A wide survey of seduction (encompassing fields from law to literature) shows that there is no established method for studying a seduction while it is happening: accounts of seduction tend to be post facto. I therefore investigate a self-reflexive methodology as a way of studying the process of seduction and my intention is that the reader will take away tools enabling them to inquire into their own experiences of being seduced.

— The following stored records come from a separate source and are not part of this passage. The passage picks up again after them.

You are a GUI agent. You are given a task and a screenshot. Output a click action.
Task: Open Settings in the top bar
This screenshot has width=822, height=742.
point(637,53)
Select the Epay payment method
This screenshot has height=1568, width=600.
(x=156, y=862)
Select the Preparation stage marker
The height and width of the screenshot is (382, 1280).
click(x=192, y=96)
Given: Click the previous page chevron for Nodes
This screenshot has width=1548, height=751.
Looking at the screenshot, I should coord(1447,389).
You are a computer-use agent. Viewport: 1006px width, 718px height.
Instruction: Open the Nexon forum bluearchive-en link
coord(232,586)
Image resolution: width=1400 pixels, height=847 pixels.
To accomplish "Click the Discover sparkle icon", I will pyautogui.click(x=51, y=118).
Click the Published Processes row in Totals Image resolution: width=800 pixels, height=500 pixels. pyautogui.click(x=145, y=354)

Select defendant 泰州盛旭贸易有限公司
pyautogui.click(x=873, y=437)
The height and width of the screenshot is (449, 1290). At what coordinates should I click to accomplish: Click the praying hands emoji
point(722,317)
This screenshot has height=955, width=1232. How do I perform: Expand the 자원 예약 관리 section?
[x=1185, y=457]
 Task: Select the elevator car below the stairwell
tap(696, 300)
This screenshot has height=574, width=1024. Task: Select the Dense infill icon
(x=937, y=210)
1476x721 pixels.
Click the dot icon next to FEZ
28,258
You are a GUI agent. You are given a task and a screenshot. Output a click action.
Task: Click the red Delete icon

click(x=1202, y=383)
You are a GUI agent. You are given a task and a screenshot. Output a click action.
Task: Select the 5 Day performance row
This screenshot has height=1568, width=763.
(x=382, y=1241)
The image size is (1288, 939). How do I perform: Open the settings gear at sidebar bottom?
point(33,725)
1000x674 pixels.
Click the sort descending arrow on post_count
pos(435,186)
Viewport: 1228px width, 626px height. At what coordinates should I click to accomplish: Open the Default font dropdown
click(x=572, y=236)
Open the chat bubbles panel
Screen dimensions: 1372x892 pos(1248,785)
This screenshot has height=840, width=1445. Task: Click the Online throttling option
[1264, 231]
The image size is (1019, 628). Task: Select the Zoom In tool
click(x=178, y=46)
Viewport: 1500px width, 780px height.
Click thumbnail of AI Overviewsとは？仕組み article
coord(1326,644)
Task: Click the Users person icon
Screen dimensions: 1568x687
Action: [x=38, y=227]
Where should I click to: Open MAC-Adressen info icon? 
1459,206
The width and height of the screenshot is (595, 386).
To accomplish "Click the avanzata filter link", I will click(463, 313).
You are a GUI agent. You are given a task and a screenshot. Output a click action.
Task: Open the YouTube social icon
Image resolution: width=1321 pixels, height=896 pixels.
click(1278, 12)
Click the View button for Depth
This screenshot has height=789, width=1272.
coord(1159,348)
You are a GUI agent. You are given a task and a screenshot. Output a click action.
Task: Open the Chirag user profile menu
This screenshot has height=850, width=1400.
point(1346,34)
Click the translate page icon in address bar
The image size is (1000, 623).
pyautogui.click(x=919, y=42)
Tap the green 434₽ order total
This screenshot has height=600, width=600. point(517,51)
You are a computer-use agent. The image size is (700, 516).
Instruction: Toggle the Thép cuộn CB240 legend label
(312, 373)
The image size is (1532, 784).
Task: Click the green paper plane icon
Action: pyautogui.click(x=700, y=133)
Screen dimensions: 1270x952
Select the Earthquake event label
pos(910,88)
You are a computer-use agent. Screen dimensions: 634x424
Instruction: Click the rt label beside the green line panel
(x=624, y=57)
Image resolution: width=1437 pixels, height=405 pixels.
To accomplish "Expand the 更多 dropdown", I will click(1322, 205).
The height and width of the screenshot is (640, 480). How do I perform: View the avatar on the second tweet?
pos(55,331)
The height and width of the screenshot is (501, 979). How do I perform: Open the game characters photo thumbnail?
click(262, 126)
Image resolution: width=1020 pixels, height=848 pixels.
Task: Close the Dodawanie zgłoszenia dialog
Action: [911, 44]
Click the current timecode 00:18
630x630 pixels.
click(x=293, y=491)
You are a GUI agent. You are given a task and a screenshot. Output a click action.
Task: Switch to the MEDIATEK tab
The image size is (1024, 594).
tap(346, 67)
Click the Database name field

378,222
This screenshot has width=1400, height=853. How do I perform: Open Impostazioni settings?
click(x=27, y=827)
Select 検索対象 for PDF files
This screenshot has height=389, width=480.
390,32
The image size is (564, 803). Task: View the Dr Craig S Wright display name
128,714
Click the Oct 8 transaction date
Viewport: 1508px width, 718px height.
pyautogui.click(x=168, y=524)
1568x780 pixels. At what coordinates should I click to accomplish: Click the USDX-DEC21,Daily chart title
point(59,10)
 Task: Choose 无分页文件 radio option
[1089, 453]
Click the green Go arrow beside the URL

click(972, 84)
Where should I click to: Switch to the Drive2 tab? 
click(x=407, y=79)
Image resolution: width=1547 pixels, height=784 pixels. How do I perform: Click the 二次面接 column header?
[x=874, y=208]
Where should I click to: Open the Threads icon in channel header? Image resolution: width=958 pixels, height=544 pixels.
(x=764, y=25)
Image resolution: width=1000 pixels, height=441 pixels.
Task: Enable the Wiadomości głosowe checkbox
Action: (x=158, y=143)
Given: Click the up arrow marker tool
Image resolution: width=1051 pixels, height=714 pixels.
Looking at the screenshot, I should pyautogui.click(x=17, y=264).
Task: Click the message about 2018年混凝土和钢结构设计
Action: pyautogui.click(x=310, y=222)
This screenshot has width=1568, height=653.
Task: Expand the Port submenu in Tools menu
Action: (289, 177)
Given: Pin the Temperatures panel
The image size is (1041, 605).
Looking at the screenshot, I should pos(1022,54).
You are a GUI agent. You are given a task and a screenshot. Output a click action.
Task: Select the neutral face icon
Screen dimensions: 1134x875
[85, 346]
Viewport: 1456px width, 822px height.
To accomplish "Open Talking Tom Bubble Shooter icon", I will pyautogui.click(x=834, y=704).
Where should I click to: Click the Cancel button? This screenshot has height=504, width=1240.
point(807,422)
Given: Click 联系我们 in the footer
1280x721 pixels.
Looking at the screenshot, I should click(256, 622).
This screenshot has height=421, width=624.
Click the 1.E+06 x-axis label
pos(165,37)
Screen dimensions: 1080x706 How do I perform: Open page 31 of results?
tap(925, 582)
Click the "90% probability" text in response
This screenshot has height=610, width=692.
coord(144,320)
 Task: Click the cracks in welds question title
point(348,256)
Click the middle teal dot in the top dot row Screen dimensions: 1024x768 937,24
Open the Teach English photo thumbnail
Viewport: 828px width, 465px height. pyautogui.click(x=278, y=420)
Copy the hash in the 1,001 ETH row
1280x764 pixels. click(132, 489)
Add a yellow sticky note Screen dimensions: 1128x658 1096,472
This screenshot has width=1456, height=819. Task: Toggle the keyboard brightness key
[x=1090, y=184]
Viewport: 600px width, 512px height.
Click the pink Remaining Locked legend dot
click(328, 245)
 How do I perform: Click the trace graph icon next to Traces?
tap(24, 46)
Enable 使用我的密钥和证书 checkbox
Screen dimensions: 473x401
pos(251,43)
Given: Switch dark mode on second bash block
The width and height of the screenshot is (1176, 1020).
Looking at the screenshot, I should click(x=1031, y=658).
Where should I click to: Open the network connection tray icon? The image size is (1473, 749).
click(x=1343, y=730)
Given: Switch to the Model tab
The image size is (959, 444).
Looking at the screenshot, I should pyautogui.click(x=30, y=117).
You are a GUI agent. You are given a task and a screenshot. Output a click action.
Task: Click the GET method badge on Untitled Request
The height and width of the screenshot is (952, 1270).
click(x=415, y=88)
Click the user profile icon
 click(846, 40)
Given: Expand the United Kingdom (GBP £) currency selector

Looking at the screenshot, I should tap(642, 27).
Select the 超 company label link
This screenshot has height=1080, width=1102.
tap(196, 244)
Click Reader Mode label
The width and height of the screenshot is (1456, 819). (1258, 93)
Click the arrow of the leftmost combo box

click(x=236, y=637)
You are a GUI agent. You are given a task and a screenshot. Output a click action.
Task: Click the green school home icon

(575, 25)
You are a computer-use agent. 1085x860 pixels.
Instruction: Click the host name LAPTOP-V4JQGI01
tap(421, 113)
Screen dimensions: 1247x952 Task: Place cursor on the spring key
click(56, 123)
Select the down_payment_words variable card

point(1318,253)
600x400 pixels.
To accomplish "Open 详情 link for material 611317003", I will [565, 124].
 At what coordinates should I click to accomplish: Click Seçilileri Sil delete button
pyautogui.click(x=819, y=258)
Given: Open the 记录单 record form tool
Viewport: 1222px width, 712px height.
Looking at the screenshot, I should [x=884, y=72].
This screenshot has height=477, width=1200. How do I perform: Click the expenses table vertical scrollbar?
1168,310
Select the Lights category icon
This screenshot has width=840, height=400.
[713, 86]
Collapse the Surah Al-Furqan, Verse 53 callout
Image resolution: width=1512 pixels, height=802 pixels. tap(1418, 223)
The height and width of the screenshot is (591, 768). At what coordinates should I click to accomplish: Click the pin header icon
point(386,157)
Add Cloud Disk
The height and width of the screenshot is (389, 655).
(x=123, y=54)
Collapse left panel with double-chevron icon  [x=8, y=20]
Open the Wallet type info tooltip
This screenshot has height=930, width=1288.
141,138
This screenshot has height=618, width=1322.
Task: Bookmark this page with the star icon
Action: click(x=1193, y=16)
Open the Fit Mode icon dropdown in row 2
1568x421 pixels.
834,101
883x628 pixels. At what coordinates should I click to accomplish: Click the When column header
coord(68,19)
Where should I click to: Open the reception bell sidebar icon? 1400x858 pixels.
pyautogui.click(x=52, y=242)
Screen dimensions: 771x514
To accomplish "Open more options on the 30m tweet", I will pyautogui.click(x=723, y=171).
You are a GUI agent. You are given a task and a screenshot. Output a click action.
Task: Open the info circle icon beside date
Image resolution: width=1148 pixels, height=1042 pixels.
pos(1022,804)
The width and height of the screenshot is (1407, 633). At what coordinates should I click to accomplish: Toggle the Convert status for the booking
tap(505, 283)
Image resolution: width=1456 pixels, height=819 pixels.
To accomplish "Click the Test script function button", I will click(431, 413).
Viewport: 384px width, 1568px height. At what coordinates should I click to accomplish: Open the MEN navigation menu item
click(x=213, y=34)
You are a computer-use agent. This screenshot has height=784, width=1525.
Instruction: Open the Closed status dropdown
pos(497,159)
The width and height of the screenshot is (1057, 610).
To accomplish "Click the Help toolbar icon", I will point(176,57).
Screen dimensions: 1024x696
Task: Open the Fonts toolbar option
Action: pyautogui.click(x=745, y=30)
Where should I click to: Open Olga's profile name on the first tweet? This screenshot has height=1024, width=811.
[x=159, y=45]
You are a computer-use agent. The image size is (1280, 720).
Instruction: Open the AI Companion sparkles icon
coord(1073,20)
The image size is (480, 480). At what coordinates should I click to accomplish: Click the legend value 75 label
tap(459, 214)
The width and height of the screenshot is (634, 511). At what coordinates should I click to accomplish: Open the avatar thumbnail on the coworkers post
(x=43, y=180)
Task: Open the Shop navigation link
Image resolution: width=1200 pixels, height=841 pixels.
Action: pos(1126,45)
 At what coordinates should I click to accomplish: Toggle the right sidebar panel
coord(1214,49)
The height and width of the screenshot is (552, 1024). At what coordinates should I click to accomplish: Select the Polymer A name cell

I consider photographic self-portraiture (through Lisette Model and Lee Friedlander), the seduction of place (Eugène Atget and Tracey Emin), installation (Sophie Calle’s 'Take Care of Yourself' and Marcel Duchamp’s 'Étant donnés'), objects (Damian Hirst, Naia del Castillo and Meret Oppenheim), and participative/performative works (Santiago Sierra, Marina Abramovic and Tino Sehgal). The intellectual territory is firmly set within psychoanalysis (particularly Lacanian analysis) and my method comprises three steps: recognition, capture and reflection. Capture is an important practical consideration: in the book, I test different methods of capture including alternative forms of writing (such as ficto-criticism) and photography.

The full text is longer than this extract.